Let's run your docker container!

After running it, score this client once again:

```python
url = "YOUR_URL"
client = {"job": "management", "duration": 400, "poutcome": "success"}
requests.post(url, json=client).json()
```

What's the probability that this client will get a subscription now?

* 0.287
* 0.530
* 0.757
* 0.960




**Note** : they use ENTRYPOINT and not CMD. Why?

Official documentation: https://docs.docker.com/reference/dockerfile/#entrypoint 

Blogpost: https://codewithyury.com/docker-run-vs-cmd-vs-entrypoint/ 

In a nutshell:

- CMD specifies default command - it will be run when container is started without specifying a command. It will be ignored when run with a specified command.
- ENTRYPOINT makes container executable. It will not be ignored. 

**Note on forms**

There are two forms to specify docker instructions:
- ENTRYPOINT ["executable", "param1", "param2"] (exec form, preferred)
- ENTRYPOINT command param1 param2 (shell form)

ENTRYPOINT will behave differently with these two forms!

Exec form allows to add CMD on top of that with additional parameters, and both ENTRYPOINT and CMD parameters will be used.
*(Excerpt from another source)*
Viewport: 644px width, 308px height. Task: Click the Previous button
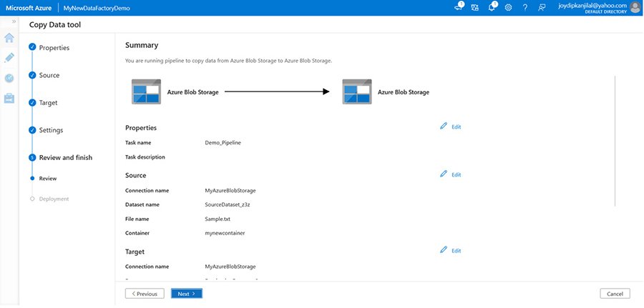[145, 293]

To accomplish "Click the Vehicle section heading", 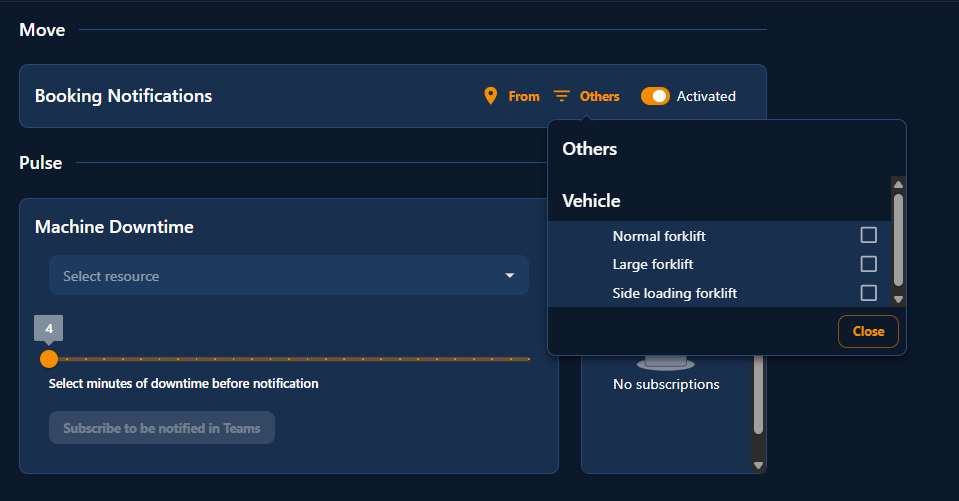I will [591, 201].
Shell form will simply ignore any CMD command.


**Note on python version**

To solve the problem, simply start NOT with the downloaded course container, but with python:3.X.X-slim. See FAQ.

Command to build image:

`docker build -t subscription-prediction .`





Command to run:

`docker run --rm -it subscription-prediction:latest`

**Note on pipenv**: first docker entrypoint failed because gunicorn was not found in $PATH, according to GPT it is because I am not inside virtual environment when running the command. New entrypoint should specify `pipenv run gunicorn` to work.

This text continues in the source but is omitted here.